1. ## Systems of Equations Applications

Hello All! I have two word problems and I have no idea how to solve. Would be helpful if you could show steps and explain.

1. Three cans of tuna fish and four cans of corned beef costs $12.50. However, six cans of tuna fish and three cans of corned beef cot$15. How much does each type of can cost individually?
3.A school raised funds for its sports teams by selling tickets for a play. A ticket cost $5.75 for adults and$2.25 for students. If there were five times as many adults at the play than students and ticket sales raised $2480, how many adult and student tickers were sold? 2. Originally Posted by simoonlu Hello All! I have two word problems and I have no idea how to solve. Would be helpful if you could show steps and explain. 1. Three cans of tuna fish and four cans of corned beef costs$12.50. However, six cans of tuna fish and three cans of corned beef cot $15. How much does each type of can cost individually? 3.A school raised funds for its sports teams by selling tickets for a play. A ticket cost$5.75 for adults and $2.25 for students. If there were five times as many adults at the play than students and ticket sales raised$2480, how many adult and student tickers were sold?
Label the price of a can of tuna "x"
and the price of a can of corned beef "y".

Then we obtain a pair of simultaneous equations

$3x+4y=12.50$

$6x+3y=15$

Now, eliminate one of x or y to find the other.
You could continue as follows...

$2(3x+4y)=2(12.50)$

$6x+8y=25$

$6x+3y=15$

Subtracting the 2nd line from the first...

$6x+8y-(6x+3y)=25-15$

This allows us to find y, then use the value of y to find x.

That's one way.
How about the 2nd question ? Can you try it ?

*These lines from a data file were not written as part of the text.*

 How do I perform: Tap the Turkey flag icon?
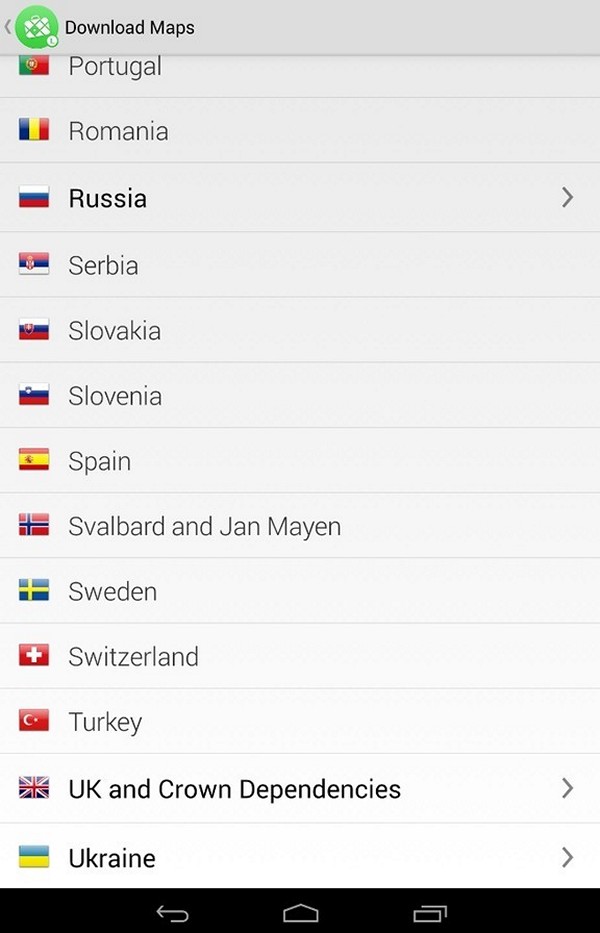[34, 721]
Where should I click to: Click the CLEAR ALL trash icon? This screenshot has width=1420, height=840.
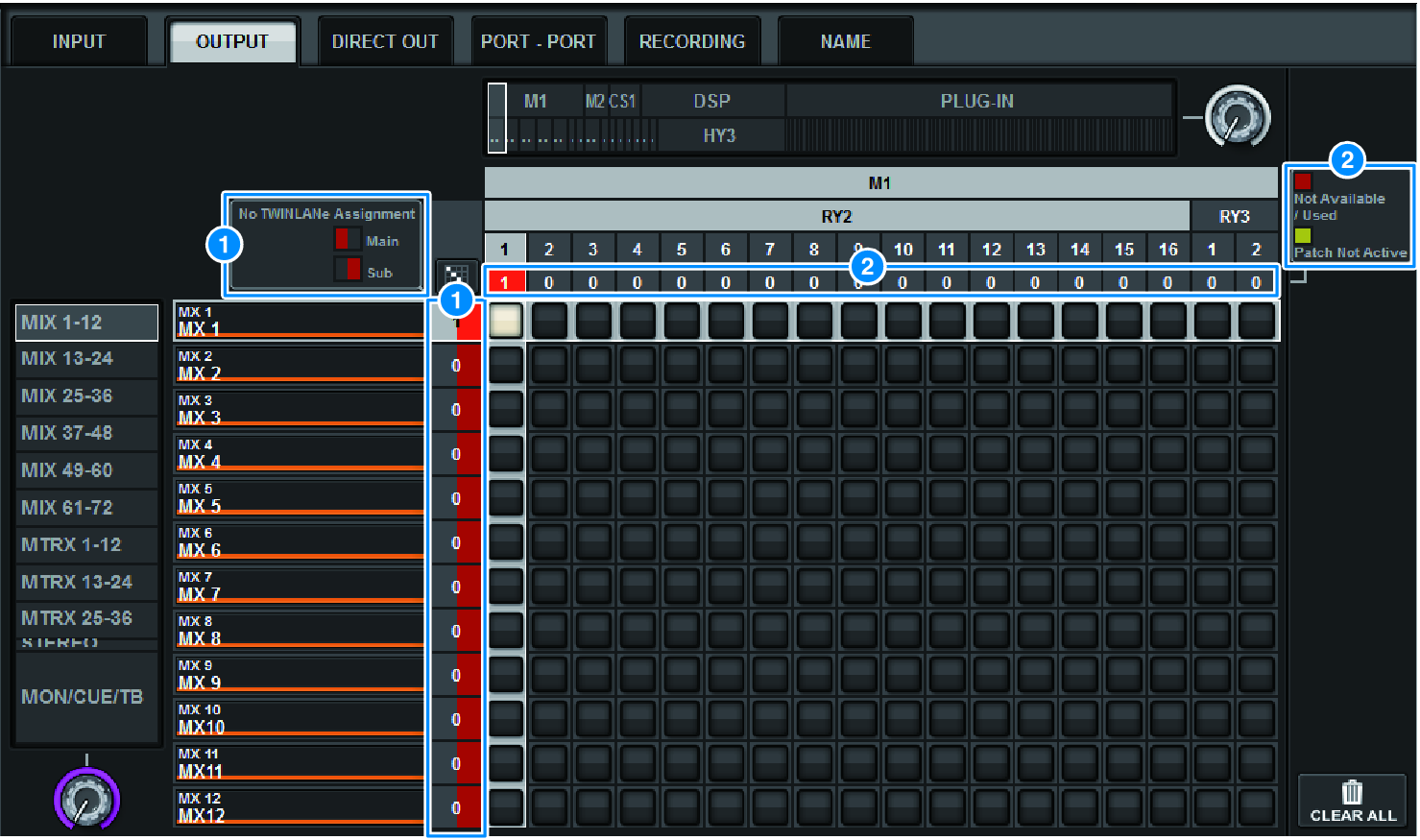pos(1352,793)
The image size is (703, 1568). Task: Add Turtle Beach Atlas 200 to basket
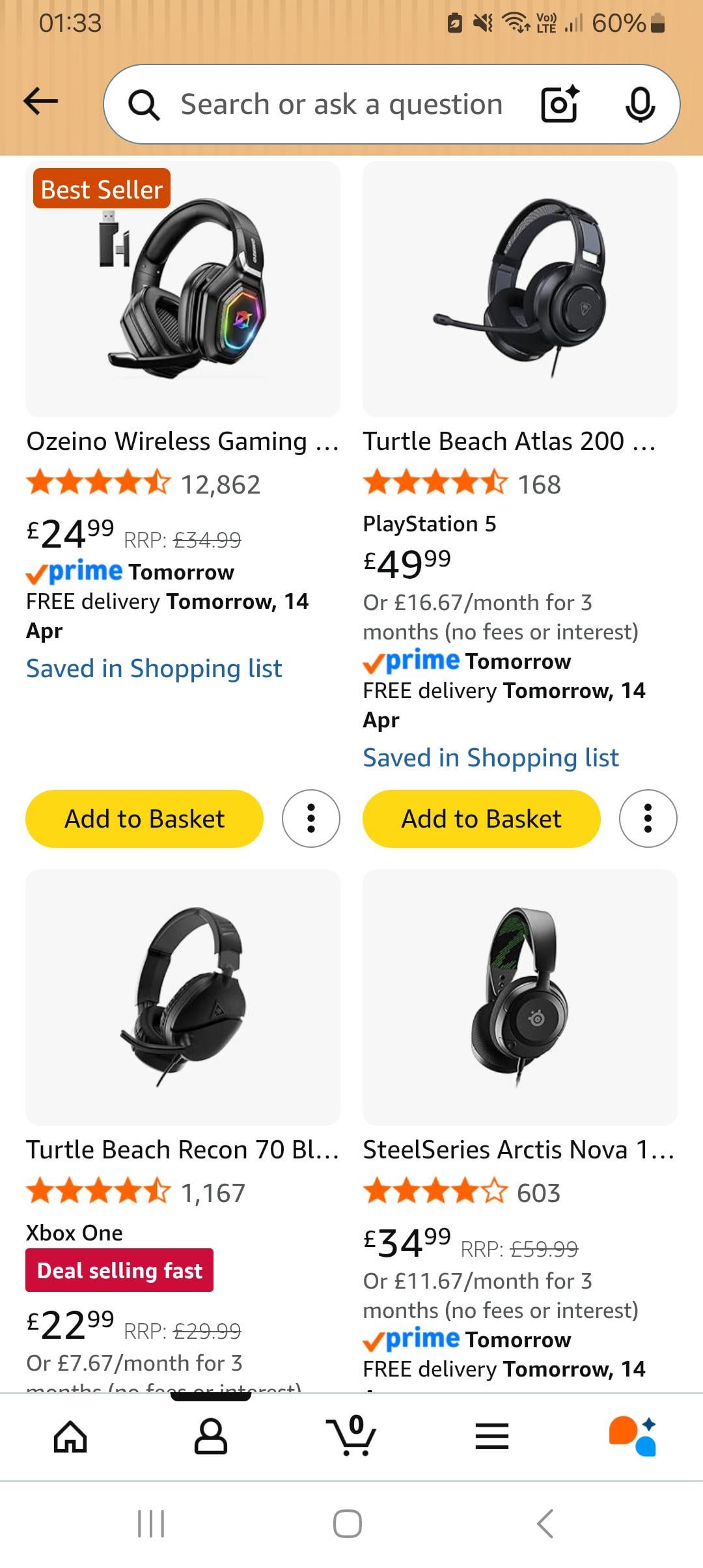481,819
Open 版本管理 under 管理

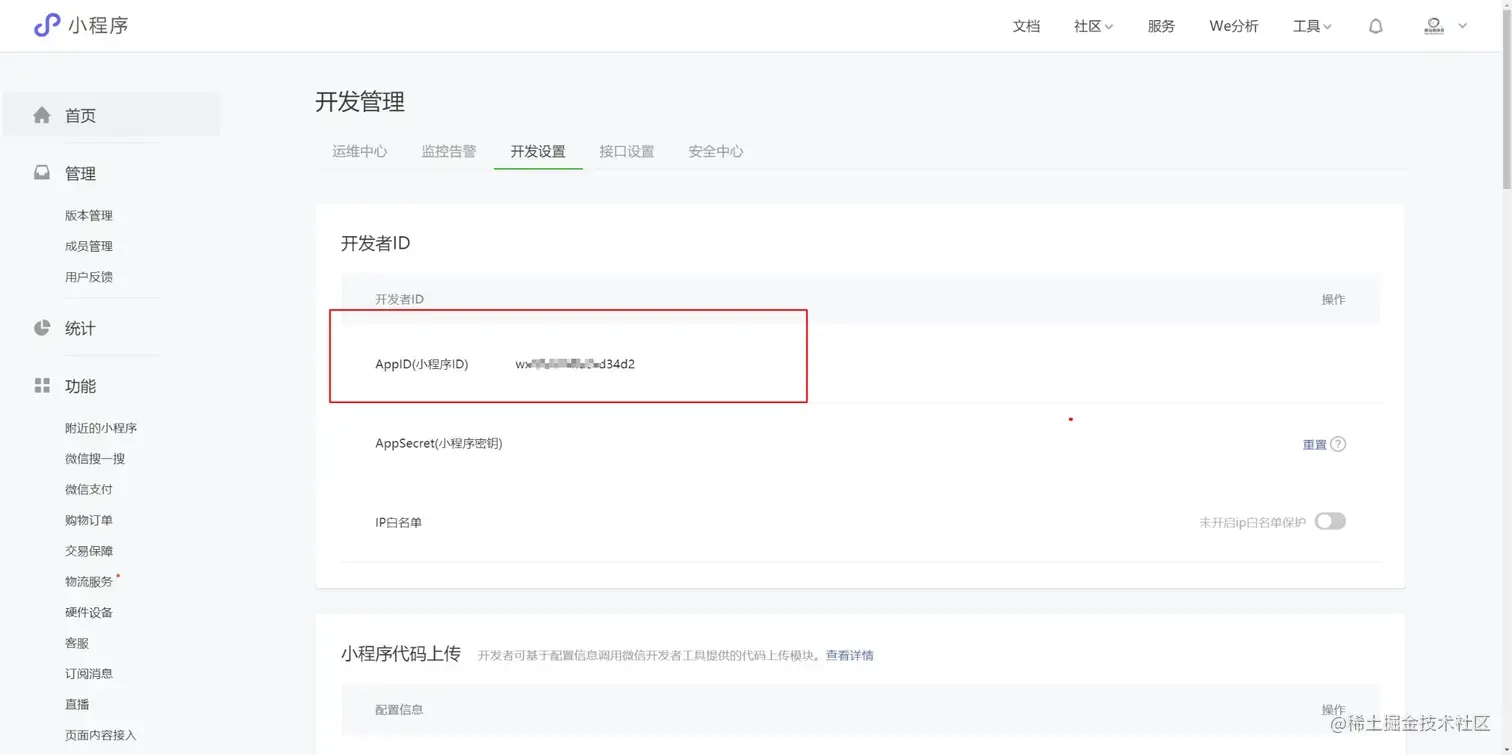89,215
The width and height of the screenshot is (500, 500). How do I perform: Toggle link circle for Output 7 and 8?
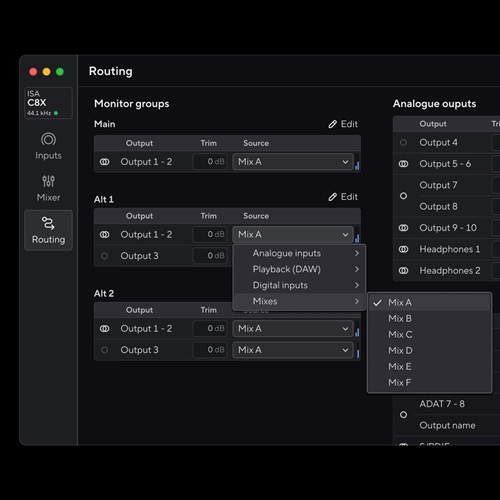[x=403, y=196]
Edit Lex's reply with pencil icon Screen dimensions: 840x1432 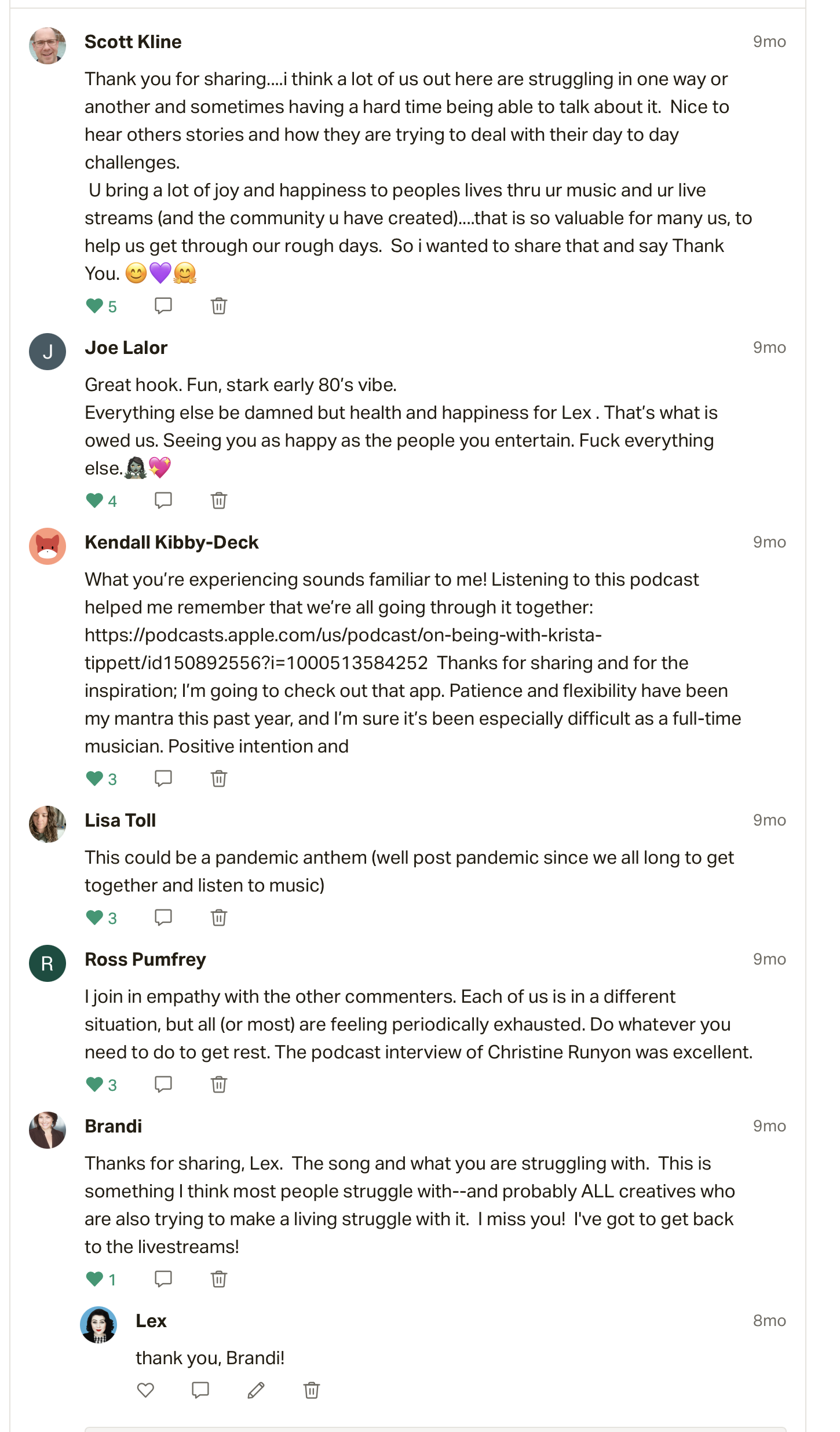pos(256,1390)
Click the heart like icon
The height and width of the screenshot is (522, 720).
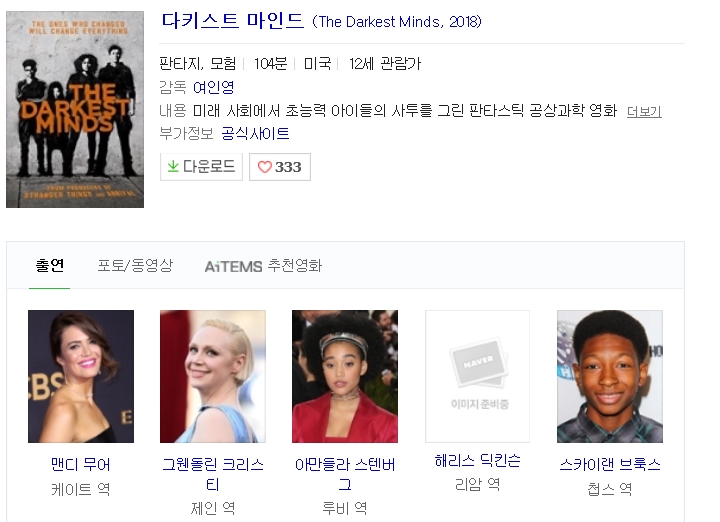point(264,167)
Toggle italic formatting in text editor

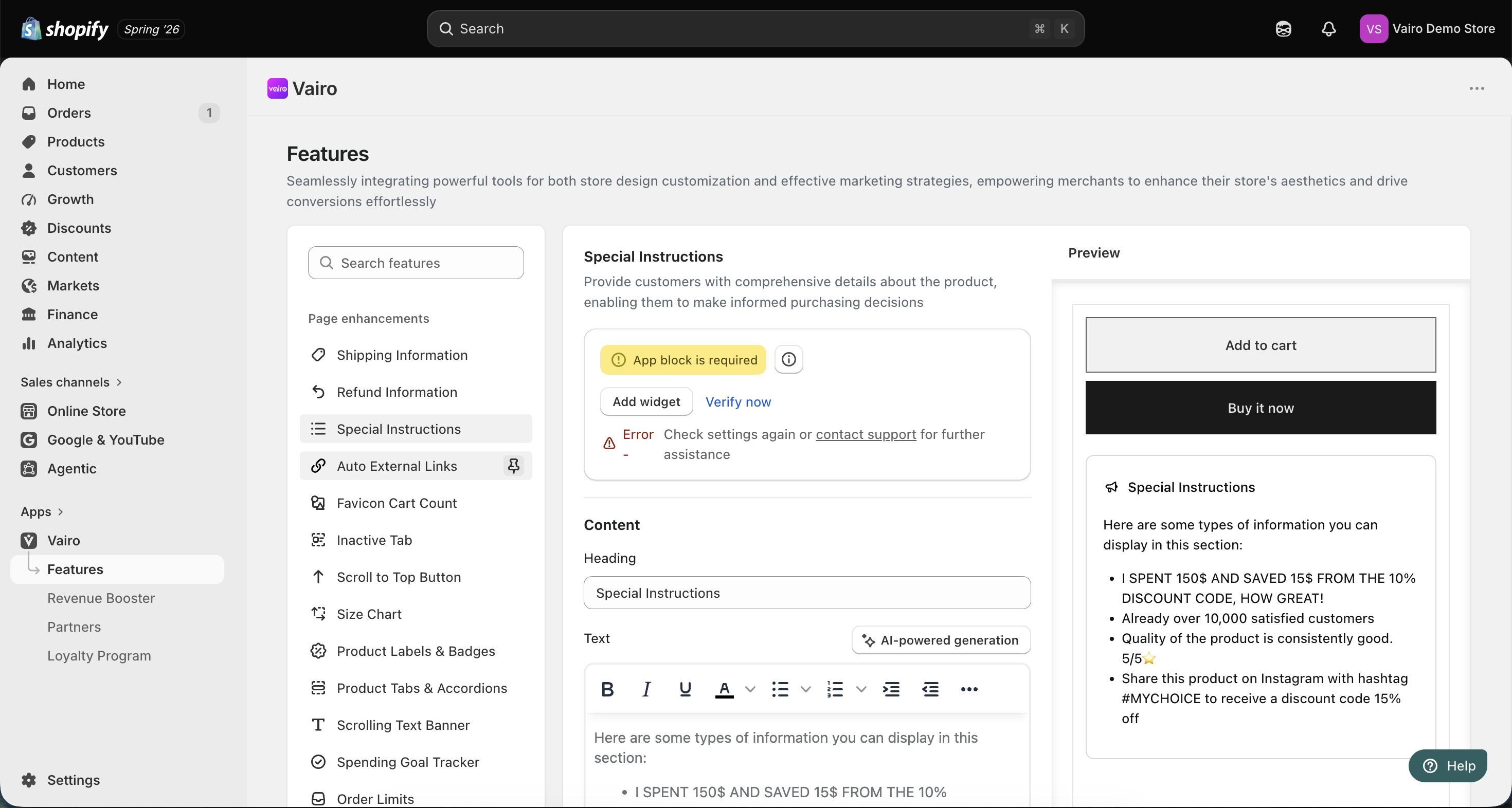646,689
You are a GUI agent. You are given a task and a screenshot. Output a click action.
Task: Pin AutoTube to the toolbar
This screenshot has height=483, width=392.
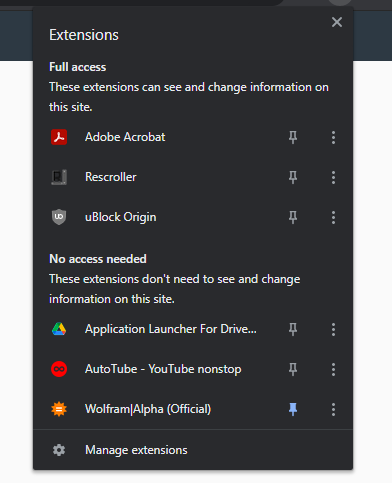293,369
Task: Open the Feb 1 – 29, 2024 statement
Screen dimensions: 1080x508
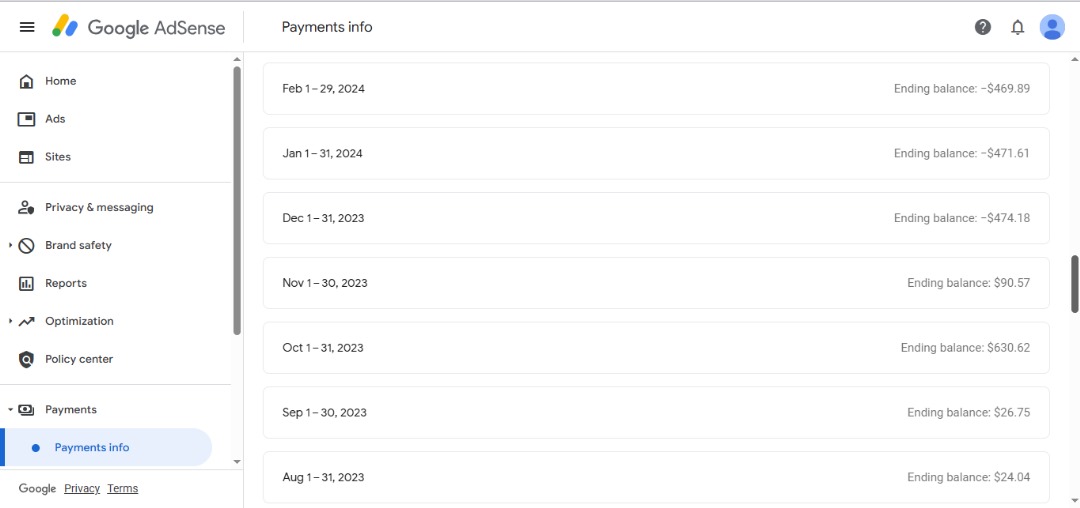Action: (x=656, y=89)
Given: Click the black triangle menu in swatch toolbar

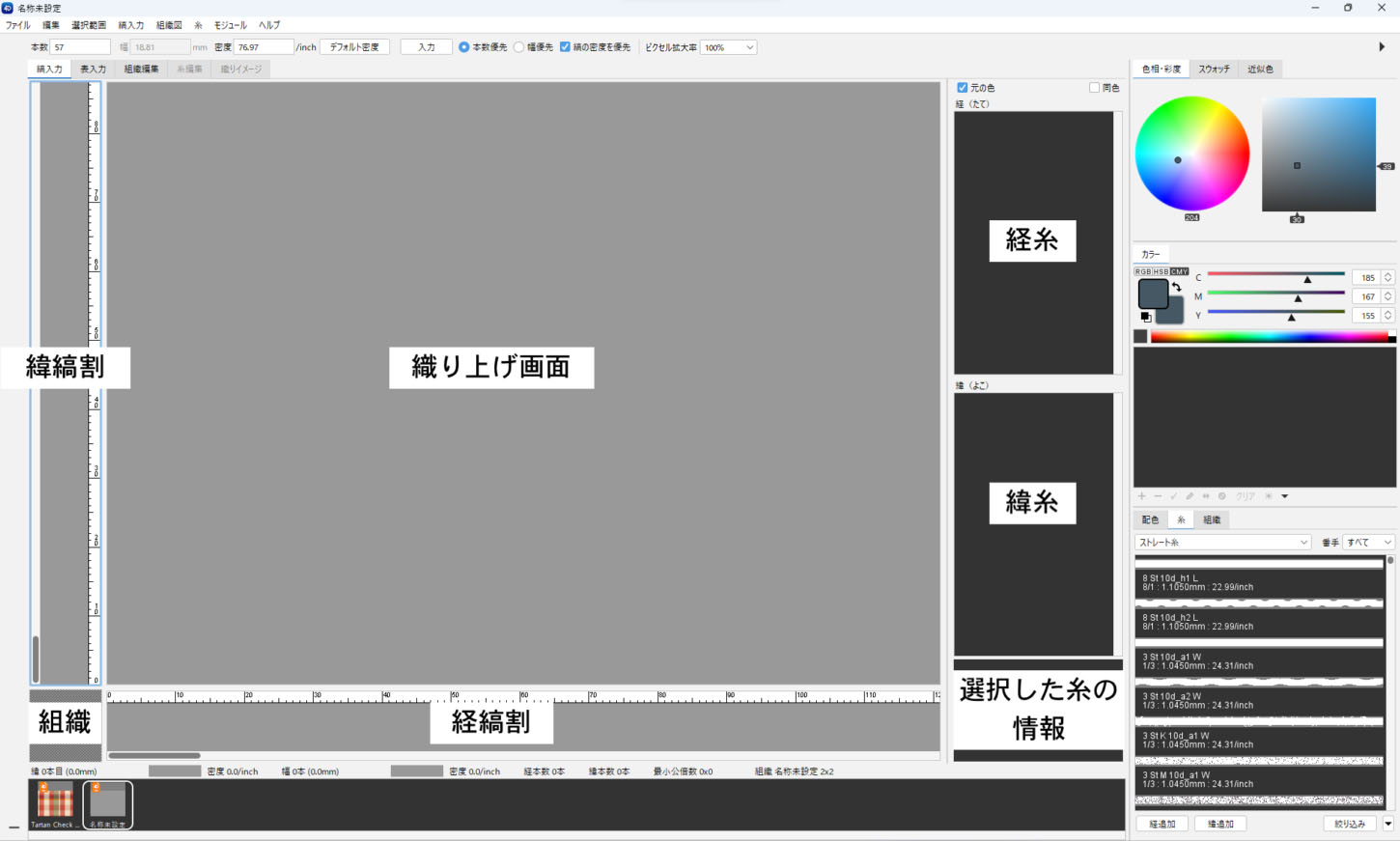Looking at the screenshot, I should click(1285, 496).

3. You can also use the coefficient matrix to solve the equations too.

$\displaystyle
\begin{bmatrix}
3 & 4 & 12.50\\
6 & 3 & 15
\end{bmatrix}$

Using elementary row operations of first multiplying the top row by -2 and adding to the second and then dividing the second row by -5, you will obtain the y answer.

$\displaystyle
\begin{bmatrix}
3 & 4 & 12.50\\
6 & 3 & 15
\end{bmatrix}\mbox{-2row1+row2} \Rightarrow\begin{bmatrix}
3 & 4 & 12.50\\
0 & -5 & -10
\end{bmatrix}$

$\displaystyle
\begin{bmatrix}
3 & 4 & 12.50\\
0 & -5 & -10
\end{bmatrix}\mbox{-1/5 row2}\Rightarrow \begin{bmatrix}
3 & 4 & 12.50\\
0 & 1 & 2
\end{bmatrix}$

Now, plug in y=2 into one of the equations and solve for x.